Use GitHub to Collaborate on Open Science Projects
GitHub is a website that supports git-based version control and collaborative project management. Learn how to use git and GitHub to collaborate on projects in support of open reproducible science.
GitHub for Collaboration
GitHub.com is a website that supports version control using git. In this chapter, you will learn how to use GitHub for both version control and as a collaboration tool. Specifically, you will learn about a well-known and used collaboration model that is used in the open software community.
After completing this chapter, you will be able to:
- Explain the difference between git and GitHub.
- Describe the open source software collaboration model as it is implemented on GitHub.
- Explain what a pull request (PR) is and how PRs are used on GitHub.
- Create a pull request in GitHub.
- Explain what a GitHub issue is and explain how issues are used on GitHub.
- Create an issue in GitHub.
You will need a web browser and a GitHub.com login (username and password).
Why Use GitHub For Science Collaboration?
In the previous chapter, you learned about git and GitHub. Recall that git is a tool that is used to manage version control for various files. GitHub.com is a website that runs git behind the scenes.
The GitHub.com website also has additional functionality that extends the functionality of git. This functionality allows you to manage projects and coordinate with others on updates to code, text files, and other files in your repo. GitHub also facilitates sharing your code with the world (OR with specific people if you need to work with a smaller group of people privately).
In the next few lessons, you will learn more about the various GitHub tools that you can use to collaborate on projects.
GitHub For Project Management and Collaboration
There are several tools that GitHub offers that you can use to support collaborating on projects.
1. GitHub Pull Requests
A pull request is a way that you or a colleague can suggest code changes to a repository.

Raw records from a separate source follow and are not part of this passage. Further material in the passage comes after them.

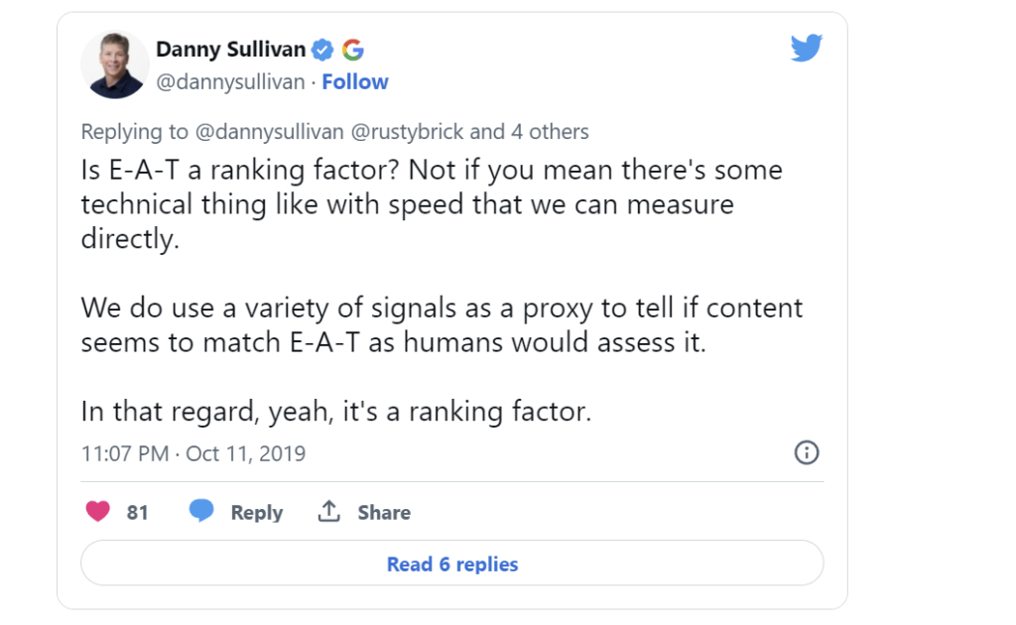Click the Reply text label
The height and width of the screenshot is (625, 1016).
257,513
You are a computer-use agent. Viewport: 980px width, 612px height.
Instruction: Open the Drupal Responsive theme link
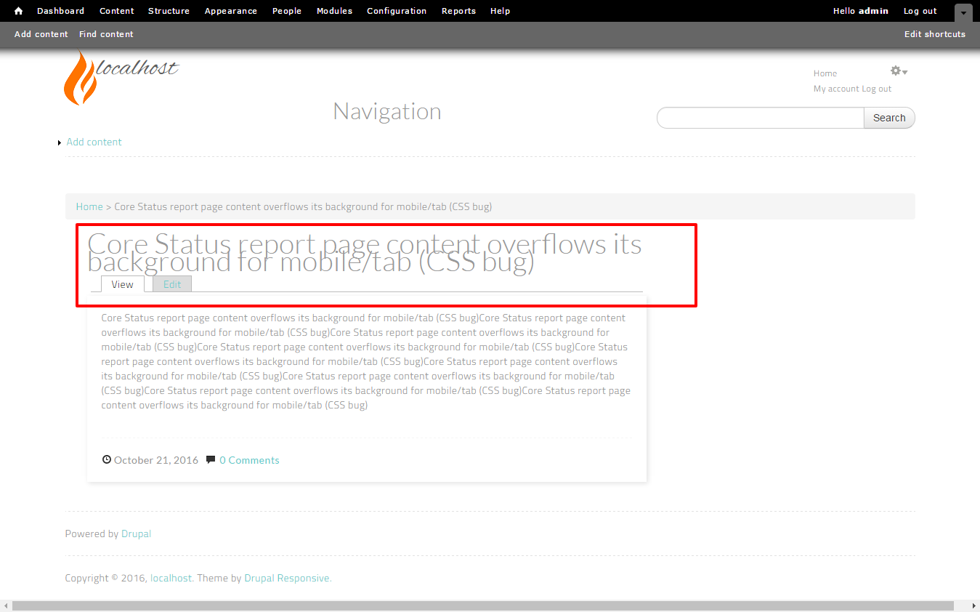click(x=288, y=579)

A pull request allows: * Your collaborators to see exactly what items were changed line by line in the code. * A group of people working on the code to view, review and comment on the code line by line. * You to document changes to your project which can also be clearly linked to issues that describe the need for those changes (see below).

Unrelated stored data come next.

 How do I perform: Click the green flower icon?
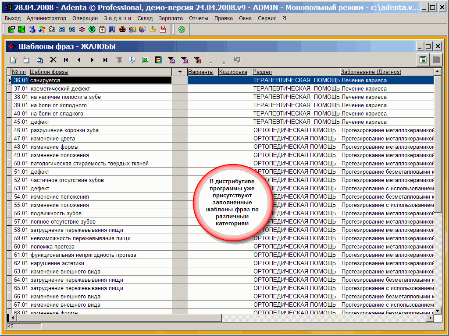(182, 29)

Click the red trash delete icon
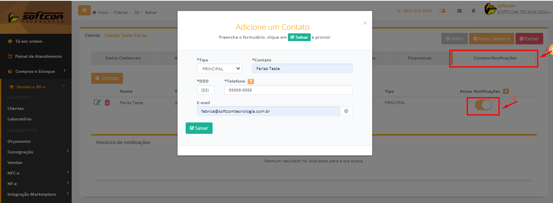pos(108,103)
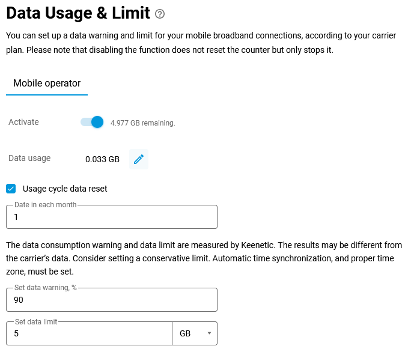Switch to the Mobile operator tab
The image size is (408, 352).
(x=47, y=83)
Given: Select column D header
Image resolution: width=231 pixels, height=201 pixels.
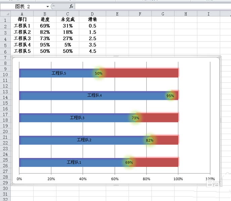Looking at the screenshot, I should (x=92, y=14).
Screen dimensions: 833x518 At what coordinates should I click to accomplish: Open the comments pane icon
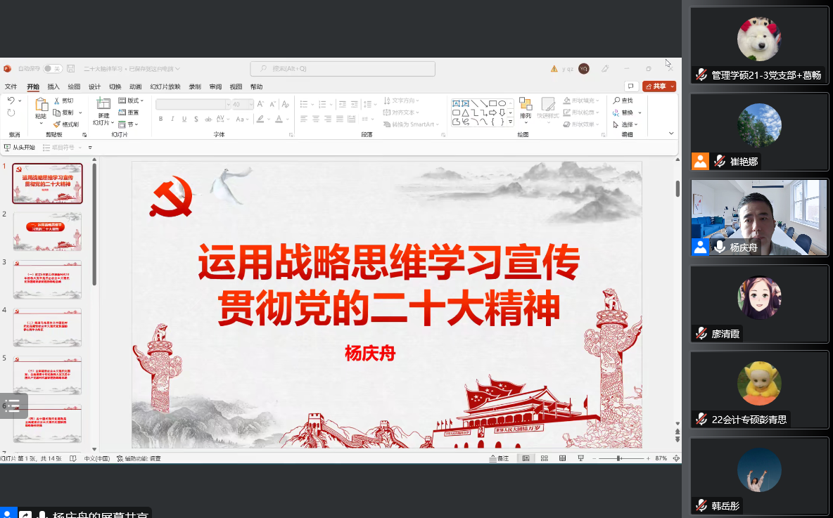[630, 86]

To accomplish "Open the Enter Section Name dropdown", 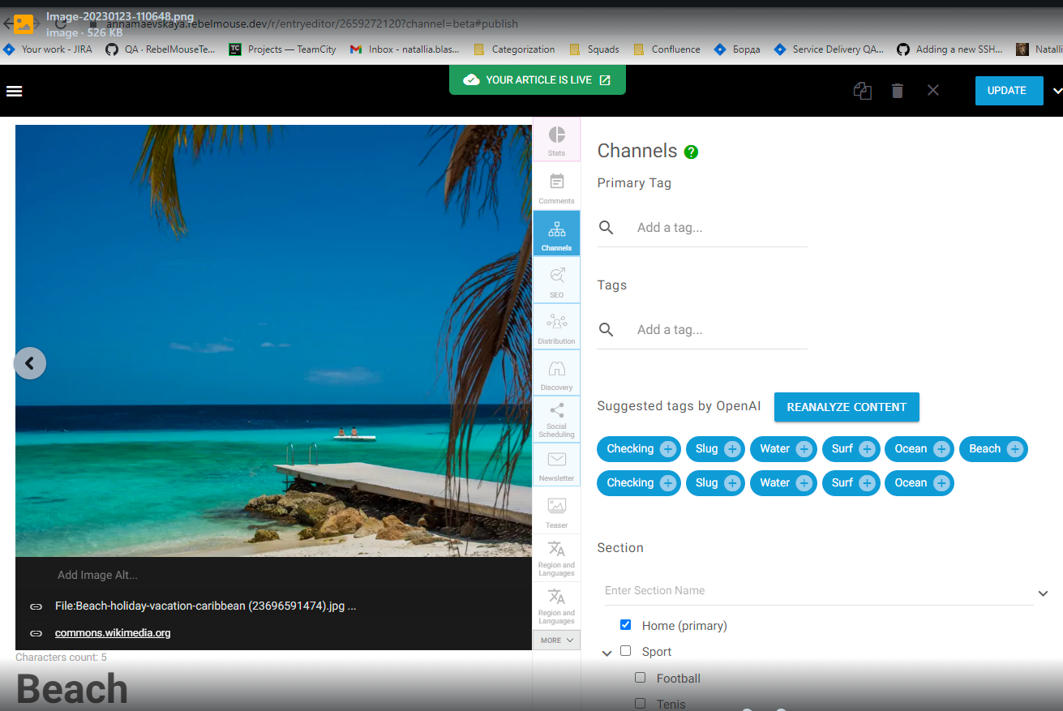I will click(x=1043, y=593).
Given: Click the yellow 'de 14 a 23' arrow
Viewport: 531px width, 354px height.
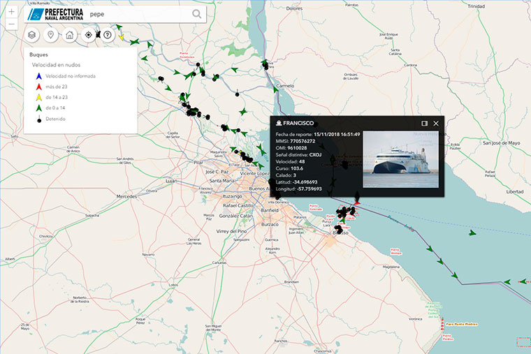Looking at the screenshot, I should [38, 97].
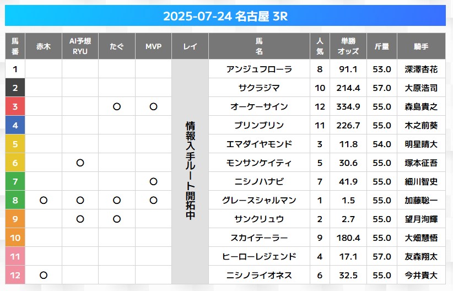Image resolution: width=453 pixels, height=291 pixels.
Task: Click the MVP column header
Action: pos(153,46)
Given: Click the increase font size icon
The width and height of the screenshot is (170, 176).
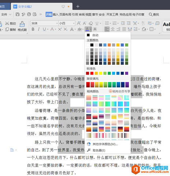Looking at the screenshot, I should pos(79,23).
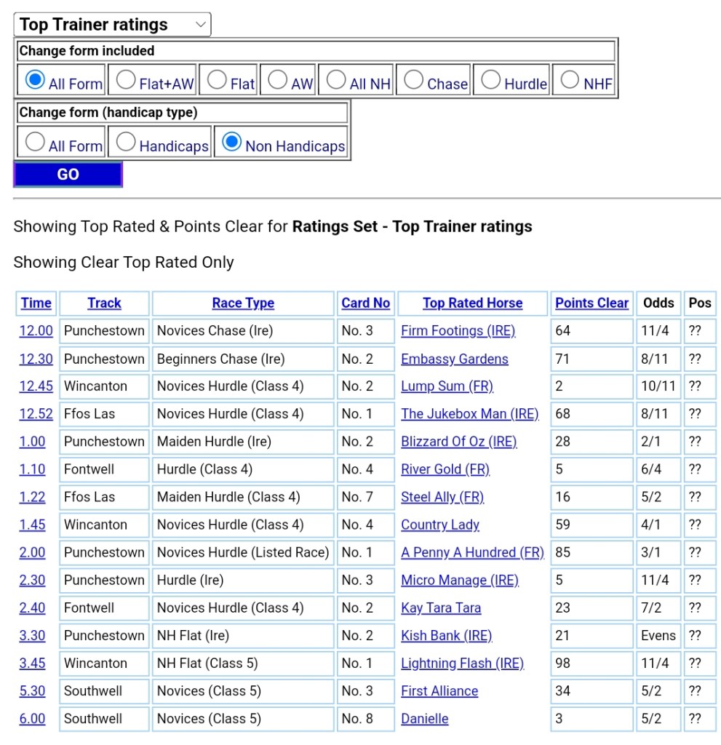
Task: Click the 6.00 Southwell race time
Action: click(x=32, y=719)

The pull request is a great way to ensure that everyone is on the same page with your edits before the changes are merged or combined into the designated repository.
Pull Requests are specific to the GitHub website.
2. GitHub Issues
Issues in GitHub are ways to document and discuss changes needed in a repository. Issues are also ideal for managing changes in a project.
Issues are normally text (and code) that describe something that needs to be addressed in the repository. An issue could be related to something that needs to be fixed in your code or text.
Issues can be assigned to one or more people to work on which makes them useful for project management. You can keep track of who is working on what items in the repository.
Once an issue is defined (with requested changes to the code in your repo), you can then assign it to someone. At that point, you have documentation of who is working on what task. Finally, when the person assigned an issue submits a pull request to address that issue, they can link the pull request back to the original issues.
If you are familiar with IT (Information Technology) groups or computer help desks, this is similar to submitting a ticket, except for this ticket can be created collaboratively.
Linking issues to pull requests is good practice and will be discussed in more detail later in this chapter.
3. GitHub Project Milestones
There are other project management tools within GitHub that you can use to manage your project as it becomes more complex, including milestones and even Trello like project boards.
If you are working on a large project, you can create milestones which can be used to group sets of related issues together. Milestones can have deadlines associated with them.
4. GitHub Project Management Tools
You can also use GitHub to manage an entire project or set of projects. You can setup boards similar to a tool like Trello to manage pull requests and milestones, who is working on what and associated deadlines.
These more advanced GitHub project management tools are not discussed in this chapter, but you are encouraged to check them out if you are interested in using GitHub to manage your open science projects.
Putting It All Together: the Open Source Collaboration and Project Management Model
GitHub Issues and Pull Requests
Over the course of this chapter, you will learn how to put together all of the pieces of the pull request workflow. To break it down, it looks something like this:
- Individuals within your team identify issues that need to be addressed.
- Someone (likely the owners of the repository) assigns team members to work on specific issues.
- Team members work on their individual tasks.
- When they are ready to suggest changes, team members submit a pull request (PR) to the main repository. That pull request is reviewed by team leaders (or whomever is assigned to review).
- The reviewers may suggest changes to the code. If so, the PR submitters go back and work on the code some more. This process may continue until everyone is happy with the PR.
- When the PR is approved by the reviewers, it will be merged into the code base of the repository.
All of the above steps may be repeated over and over through time, as issues are identified and contributors submit changes.
This is the open source collaborative software workflow and a workflow that many use to manage GitHub projects in general.
In this chapter, you will first learn about and practice submitting pull requests to update repositories. In the second half of the chapter, you will be exposed to the full open source collaboration workflow, including the use of issues.